The ethanol plus CCl4-treated mice showed significantly increased transaminases, hepatic fat accumulation, lipid peroxidation (malondialdehyde), F4/80-positive Kupffer cell expansion and increased proinflammatory response, liver fibrosis development and HSC activation. The combination with zinc acetate and rifaximin attenuated these phenotypic changes with with blunted hepatic exposure of LPS and the TLR4/NF-kB signaling pathway. This combination therapy improved the atrophic changes and permeability in the ileum and restored the TJPs (ZO-1, Occludin, Claudin1 and Claudin4) with decreased levels of tumor necrosis factor α and myosin light chain kinase.

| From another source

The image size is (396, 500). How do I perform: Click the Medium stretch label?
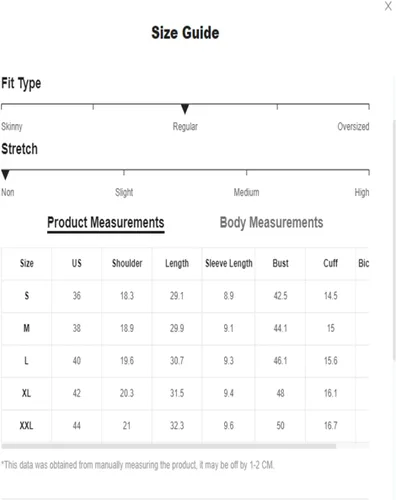(x=246, y=192)
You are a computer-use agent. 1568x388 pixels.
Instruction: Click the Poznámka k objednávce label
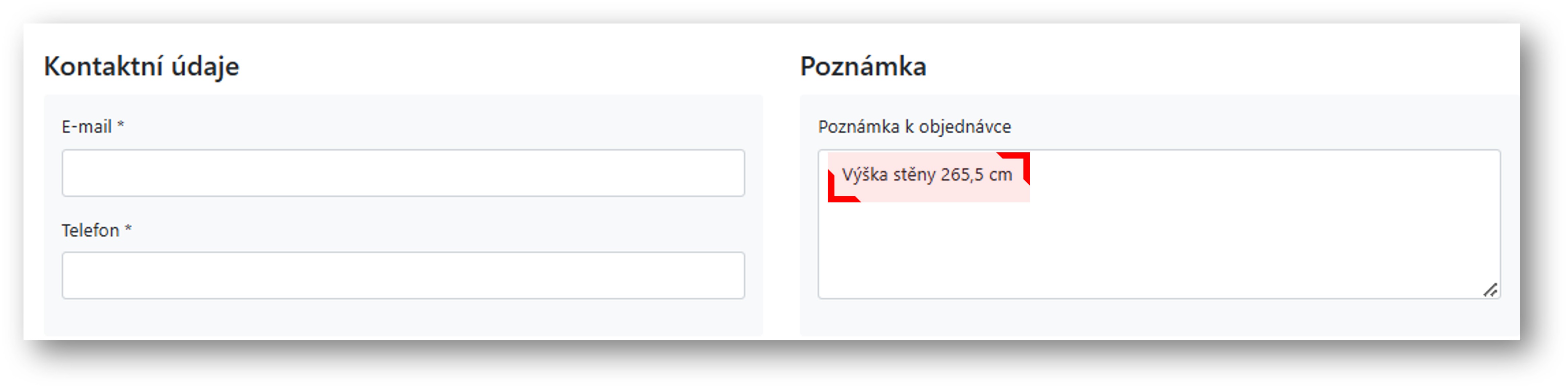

Moreover, in vitro assay revealed that zinc acetate and rifaximin directly reinforced ethanol or LPS-stimulated paracellular permeability and upregulated TJPs in Caco-2 cells by modulating different pathways, i.e., induction of AKT phosphorylation by zinc acetate and pregnane X receptor activation by rifaximin.
The combination of zinc acetate and rifaximin exerted a preventive effect on the ALD-related liver fibrosis in a mouse ALD model by maintaining intestinal barrier integrity and reduce hepatic LPS exposure, thereby, leading to Kupffer cell expansion and HSC activation by inhibition of the TLR4 signaling pathway.
By indicating that zinc acetate and rifaximin inhibits ALD-related liver fibrosis development through the gut-liver axis, the results of this study demonstrated that this combination regimen could be beneficial as a form of chemoprevention against ALD-related liver fibrosis.